Kempen: Faszination Computerspiel
VON SILVIA RUF-STANLEY - zuletzt aktualisiert: 14.12.2007Kempen (RPO). Was liegt bei den Kempener Kindern unterm Weihnachtsbaum? Einer, der es wissen muss, ist Reinhard Stein, Werberingvorsitzender und Inhaber eines Spielwarengeschäfts. Wie aus der Pistole geschossen kommt die Antwort: Nintendo DS und Playstation 3. Beide Firmen haben passend zum Fest neue Versionen herausgebracht.
Kaum zu glauben, aber da gibt es schon Spiele für Kinder ab fünf oder sechs Jahren. Ob Junge oder Mädchen, die Faszination trifft auf beide Geschlechter zu, sagt Stein. Und selbst für Erwachsenen gibt es Spiele wie „Gehirnjogging“ oder „Englischtraining“.
Wo früher hinter der Glastheke die verlockenden Eisenbahnwaggons und Automodelle standen, die zumindest die Herzen kleiner und großer Jungen höher schlugen ließen, stapeln sich jetzt die verschiedenen Spieltypen. Das klassische Spielzeug, der Teddybär oder die Puppe, sind zwar aus den Kinderzimmern nicht wegzudenken, erzählt Stein. Bei kleinen Mädchen ist nach wie vor alles Rosafarbene, Romantische beliebt. Aber er weiß auch: „Das Spielalter sinkt nach unten, die Kinder hören früher auf mit diesen Dingen zu spielen.“
Generell ändere sich das Spielverhalten bei den Kindern. Stein gibt zu bedenken, dass auch oft gar nicht mehr der Platz für Spielzeug in den Kinderzimmern ist. Die in den 70er Jahren heiß begehrte Carrerabahn braucht halt Fläche, beim Computerspiel hat man das genauso spannende Rennen auf dem Bildschirm. Braucht weniger Platz, man muss nicht wegräumen, einfach Knopf aus.
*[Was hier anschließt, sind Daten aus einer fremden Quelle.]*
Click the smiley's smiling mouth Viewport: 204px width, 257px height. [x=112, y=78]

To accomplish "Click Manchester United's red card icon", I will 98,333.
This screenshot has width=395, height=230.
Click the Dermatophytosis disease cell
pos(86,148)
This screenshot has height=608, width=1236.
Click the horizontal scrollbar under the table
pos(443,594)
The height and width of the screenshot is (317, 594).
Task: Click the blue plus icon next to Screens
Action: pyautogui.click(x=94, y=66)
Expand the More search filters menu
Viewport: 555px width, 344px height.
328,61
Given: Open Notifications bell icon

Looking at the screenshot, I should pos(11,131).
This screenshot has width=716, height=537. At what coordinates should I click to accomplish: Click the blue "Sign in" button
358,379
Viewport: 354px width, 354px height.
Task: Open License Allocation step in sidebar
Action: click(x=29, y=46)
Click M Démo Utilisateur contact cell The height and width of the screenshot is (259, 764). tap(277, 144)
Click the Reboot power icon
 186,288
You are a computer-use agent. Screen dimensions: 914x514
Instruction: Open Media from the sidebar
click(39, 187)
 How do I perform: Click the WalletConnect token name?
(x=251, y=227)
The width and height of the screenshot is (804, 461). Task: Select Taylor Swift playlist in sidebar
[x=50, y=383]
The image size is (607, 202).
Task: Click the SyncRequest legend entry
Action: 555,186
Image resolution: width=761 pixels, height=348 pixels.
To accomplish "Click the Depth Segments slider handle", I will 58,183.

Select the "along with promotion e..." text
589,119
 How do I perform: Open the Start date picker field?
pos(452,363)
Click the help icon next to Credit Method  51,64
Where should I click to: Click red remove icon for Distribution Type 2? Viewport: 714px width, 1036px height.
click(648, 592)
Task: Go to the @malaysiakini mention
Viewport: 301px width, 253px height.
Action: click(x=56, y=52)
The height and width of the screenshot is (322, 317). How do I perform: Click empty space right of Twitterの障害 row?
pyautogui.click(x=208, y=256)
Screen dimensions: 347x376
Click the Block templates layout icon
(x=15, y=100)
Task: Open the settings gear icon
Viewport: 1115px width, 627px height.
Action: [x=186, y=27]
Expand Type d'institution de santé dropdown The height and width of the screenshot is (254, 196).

Auch viele Erwachsene spielen gern. Was wünschen die sich zu Weihnachten? Hauptsächlich die seit Jahrzehnten beliebten Klassiker, berichtet Stein. Zwar gibt es immer mal wieder Trendspiele, aber die verkaufen sich nur kurze Zeit. So wird immer noch gerne das gute alte Monopoly verschenkt. Eisenbahnen gibt es übrigens auch immer noch bei Spielwaren Stein.